**What you should do**
Nothing but the lines from the one containing "Where should I" to the end of the data should be copied, exactly, and the pictures stay out.

**Excerpted records**

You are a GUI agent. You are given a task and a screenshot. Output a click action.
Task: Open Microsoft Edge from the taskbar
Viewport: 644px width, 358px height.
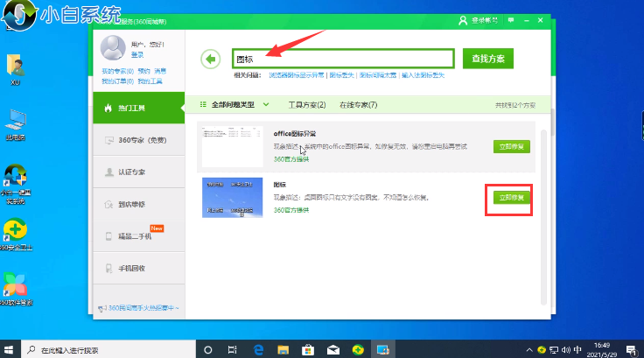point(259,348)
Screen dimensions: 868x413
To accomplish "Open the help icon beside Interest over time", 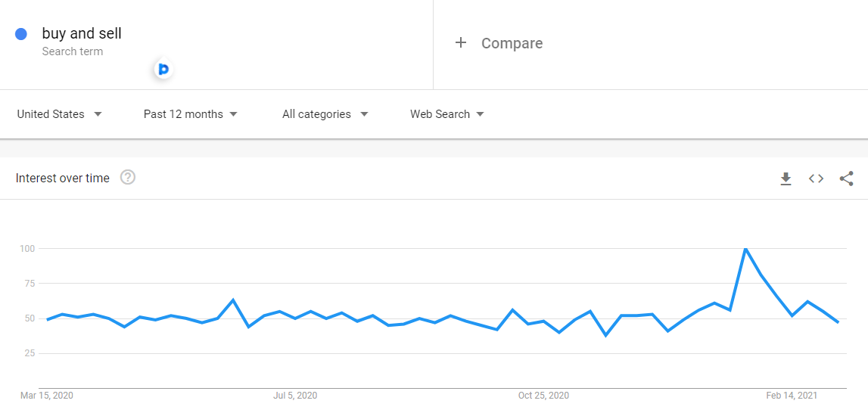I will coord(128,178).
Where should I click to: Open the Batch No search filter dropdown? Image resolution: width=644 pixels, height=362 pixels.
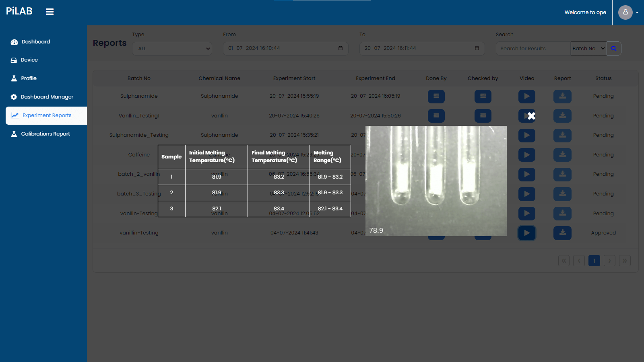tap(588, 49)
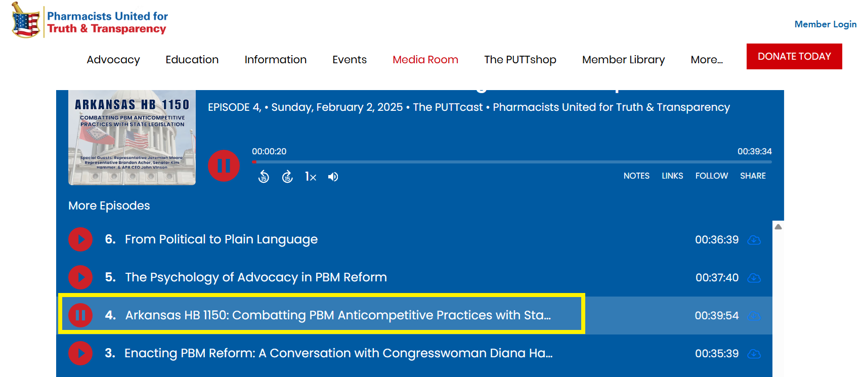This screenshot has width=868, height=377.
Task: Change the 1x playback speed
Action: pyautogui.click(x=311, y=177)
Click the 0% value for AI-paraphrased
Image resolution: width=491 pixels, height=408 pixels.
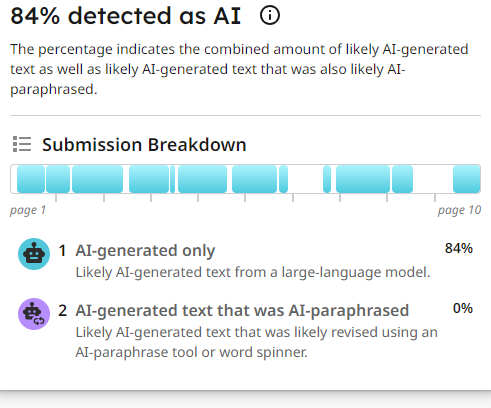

**Exercise output**
Where should I click to: Open the Batch No search filter dropdown? Image resolution: width=644 pixels, height=362 pixels.
tap(588, 49)
This screenshot has width=868, height=377.
Task: Change the 1x playback speed
Action: pyautogui.click(x=311, y=177)
Click the 0% value for AI-paraphrased
Image resolution: width=491 pixels, height=408 pixels.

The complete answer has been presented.